▸ **Stored items**

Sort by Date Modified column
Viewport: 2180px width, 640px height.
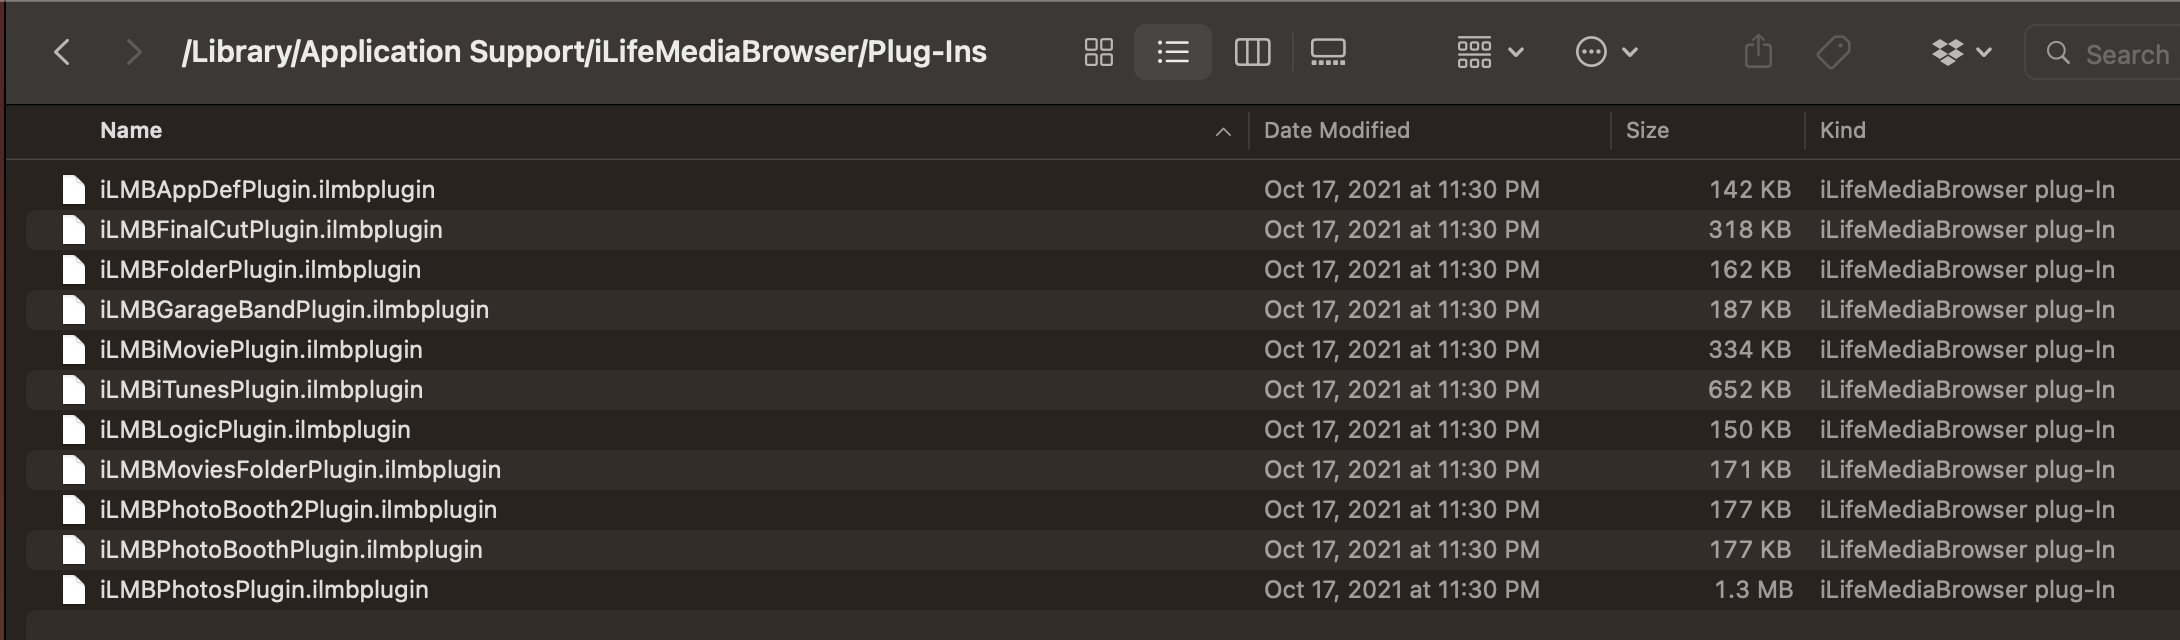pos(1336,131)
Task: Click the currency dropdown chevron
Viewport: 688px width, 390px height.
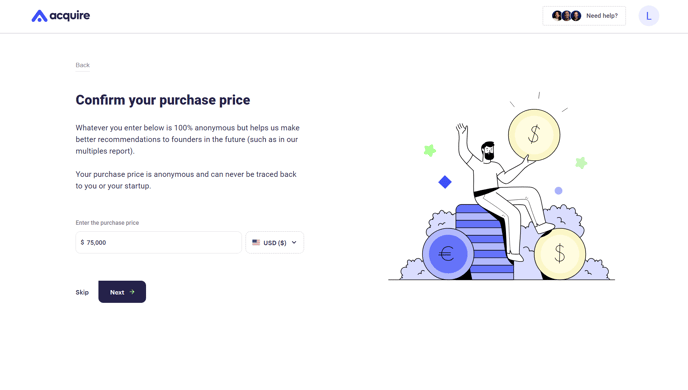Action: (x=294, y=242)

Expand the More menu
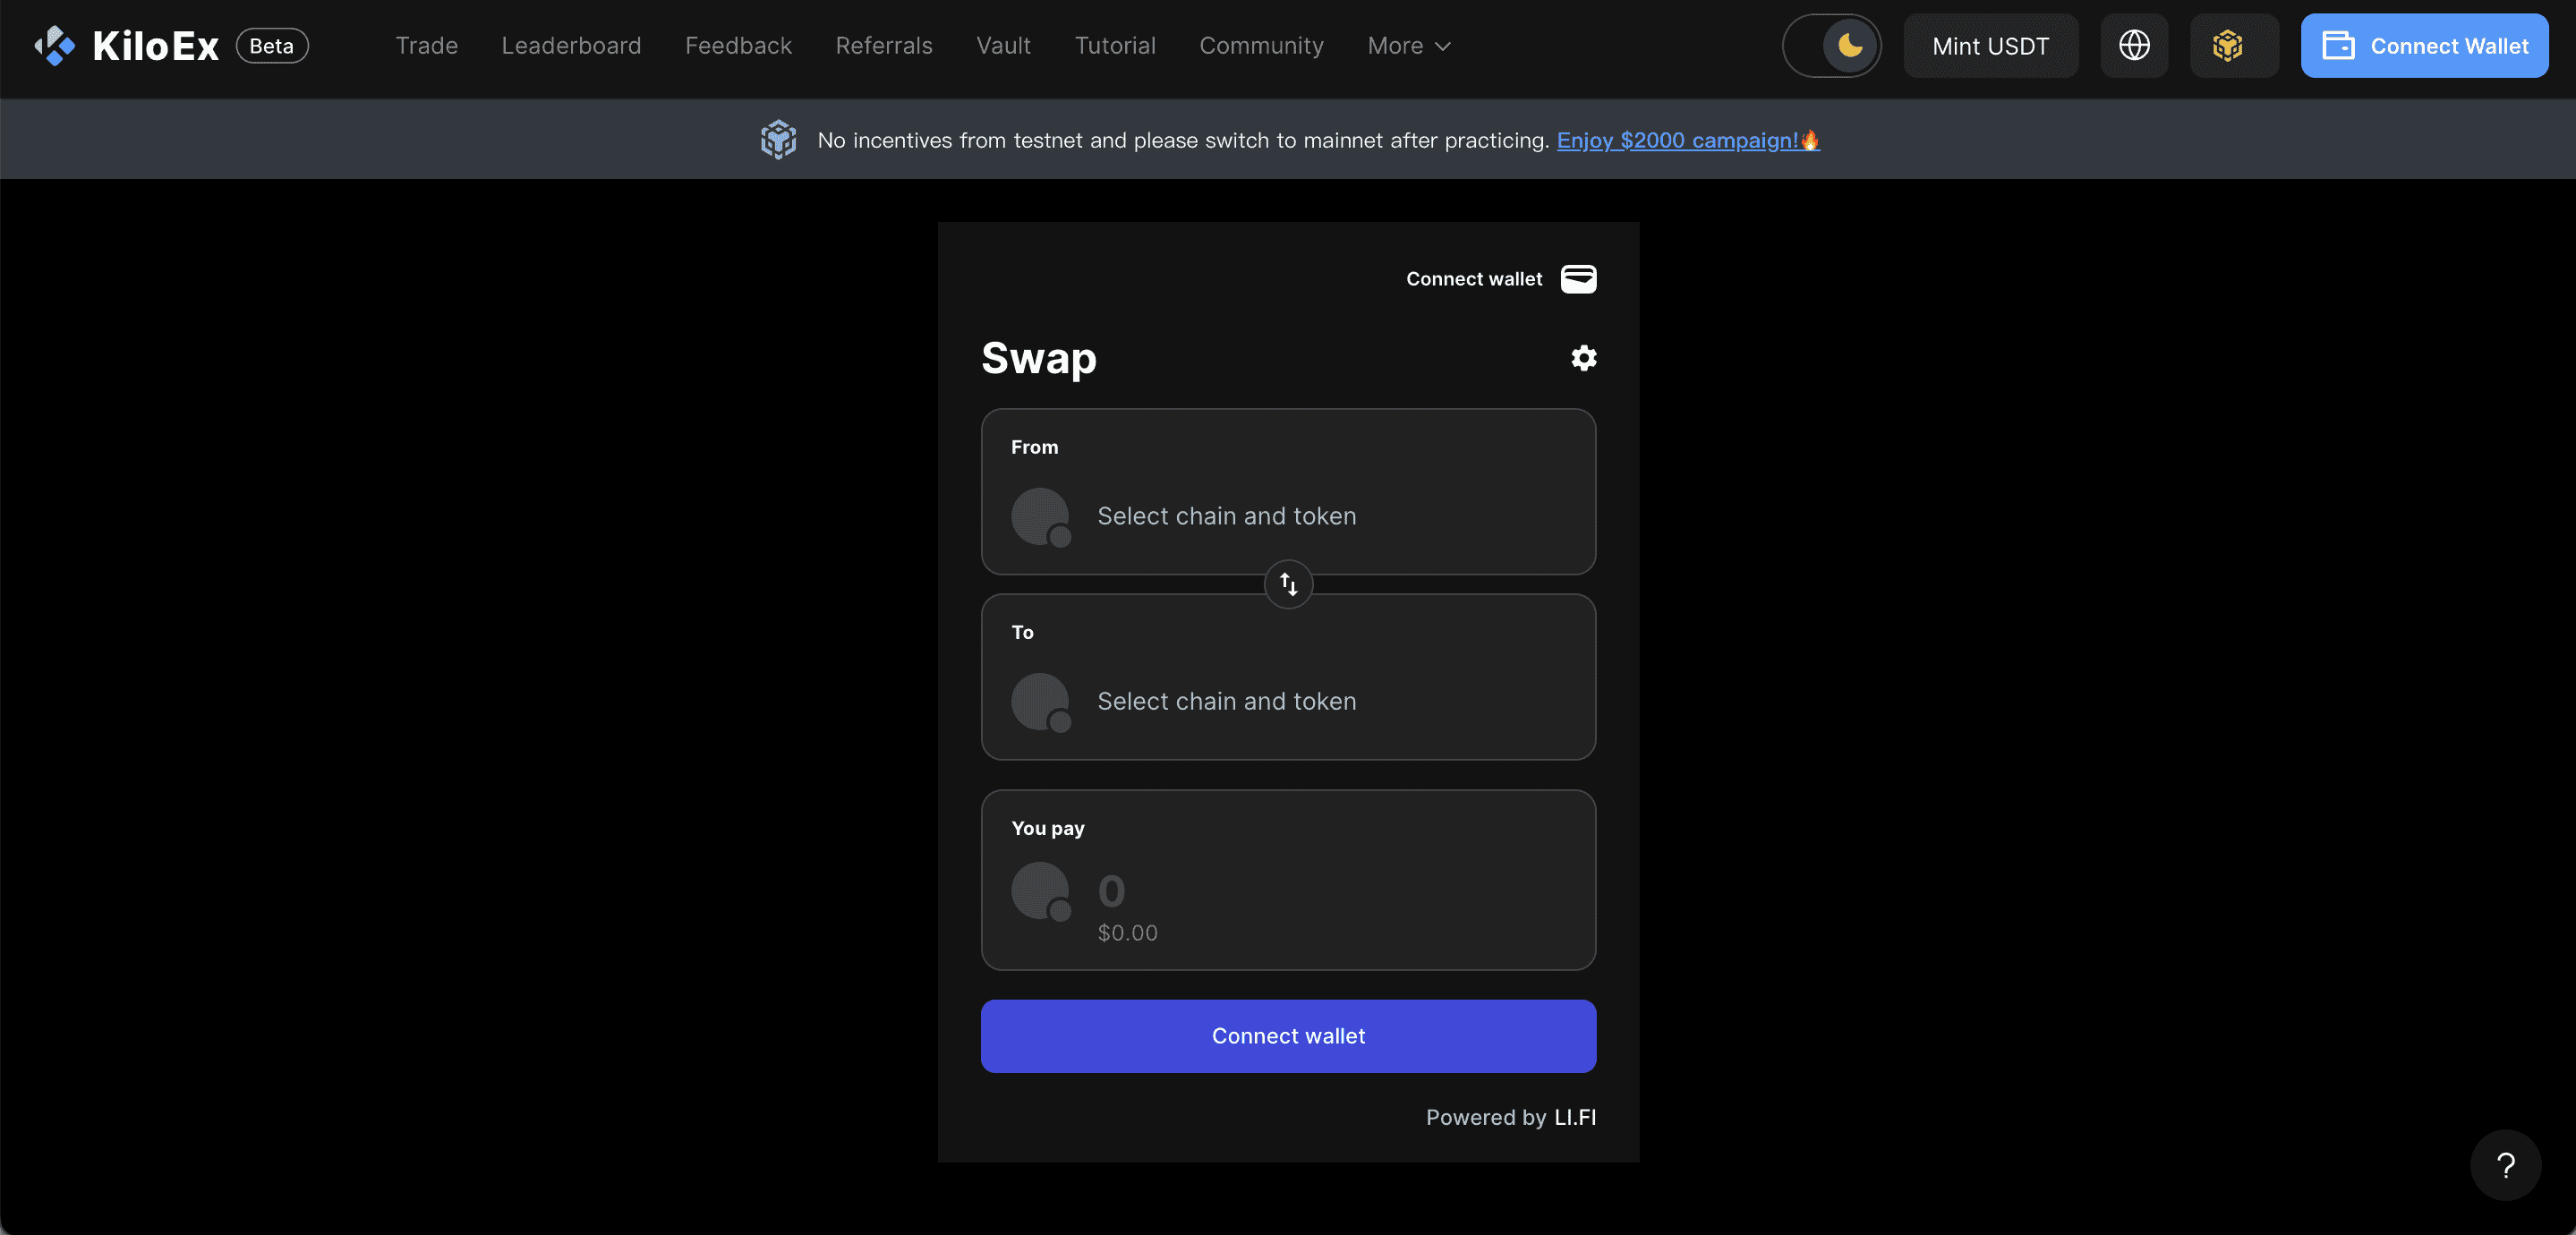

▸ **Task statement**
Your task is to set down exactly the lines that run from the line holding "Viewport: 2180px width, 640px height." through the close of the entries, including both ends. Pictures stay out.

▸ **Solution to this exercise**
Viewport: 2180px width, 640px height.
pos(1336,131)
Task: Click the currency dropdown chevron
Viewport: 688px width, 390px height.
Action: (x=294, y=242)

Expand the More menu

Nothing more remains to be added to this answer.